São incluídos neste plano o combate ao tabagismo, a diminuição da hipertensão (que é fator de risco para doenças cardíacas), a prática de atividade física e a alimentação saudável.
Deborah Malta, doutora em saúde pública e professora associada da Escola de Enfermagem da UFMG (Universidade Federal de Minas Gerais), afirma que a redução dos fatores de risco associados a doenças têm forte impacto na mortalidade, uma vez que são as condições que mais afetam a saúde da população.
Ela lembra que o Brasil lançou o seu Plano Nacional de Doenças Crônicas dois anos antes do programa global, em 2011. “Modificar estes quatro fatores traz impactos reais nas mortes prematuras, e o Brasil construiu o seu plano, em 2011, calcado em ações de prevenção e promoção da saúde, o que foi apresentado em seguida pela OMS”, disse.

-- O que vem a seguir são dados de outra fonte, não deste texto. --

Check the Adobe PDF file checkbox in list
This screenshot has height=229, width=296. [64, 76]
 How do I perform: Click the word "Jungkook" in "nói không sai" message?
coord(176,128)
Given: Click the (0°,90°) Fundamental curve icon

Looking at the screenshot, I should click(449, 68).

Nesse sentido, as medidas tomadas daquela data para cá foram eficientes, mas houve um enxugamento dos recursos disponíveis à saúde, a partir de 2016, que impactaram negativamente o sucesso do programa, de acordo com Malta, que coordenou, durante nove anos, coordenadora do Vigitel, pesquisa nacional que reúne dados sobre indicadores de saúde e fatores de risco. “Atingir a redução, agora, até 2030, está muito próximo, e vai ser muito difícil”, avalia.
A pesquisadora ressalta, ainda, que o aumento verificado de 2020 a 2022 reflete também o impacto da pandemia na atenção primária à saúde. “Piorou na pandemia porque tivemos uma desistência em saúde, já que os profissionais de atenção primária foram deslocados para a Covid, e também porque pessoas com doenças crônicas tinham maior risco de adoecimento grave pelo vírus, e por isso muitos faleceram.”

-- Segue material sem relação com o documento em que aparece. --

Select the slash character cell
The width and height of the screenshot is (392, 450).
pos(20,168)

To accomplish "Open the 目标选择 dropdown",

Para Gustavo Gusso, médico especialista em saúde da família e comunidade e professor de Clínica Geral da USP (Universidade de São Paulo), os planos que definem metas para redução de mortes têm um papel de balizar as políticas públicas, mas não devem ser restritos a um número somente. “Os números variam muito de país para país. O importante seria aumentar nossa expectativa de vida”, afirma.

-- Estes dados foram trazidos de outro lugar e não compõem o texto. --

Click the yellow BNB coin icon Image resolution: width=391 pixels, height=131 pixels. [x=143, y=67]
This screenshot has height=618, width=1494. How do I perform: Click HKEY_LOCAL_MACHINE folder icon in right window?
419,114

Como as mortes prematuras são consideradas para a faixa de 30 a 69 anos, em geral, elas acabam antecipando um resultado que deve ser esperado somente mais adiante na vida das pessoas. “Temos que melhorar muito em relação aos jovens com doenças crônicas. A maioria das pessoas com mais de 60, 70 anos, tem alguma doença crônica, então o objetivo não é evitar, em primeiro lugar, a condição, mas sim que o diagnóstico seja mais tardio, evitando assim os anos de vida vivendo com a doença”, completou.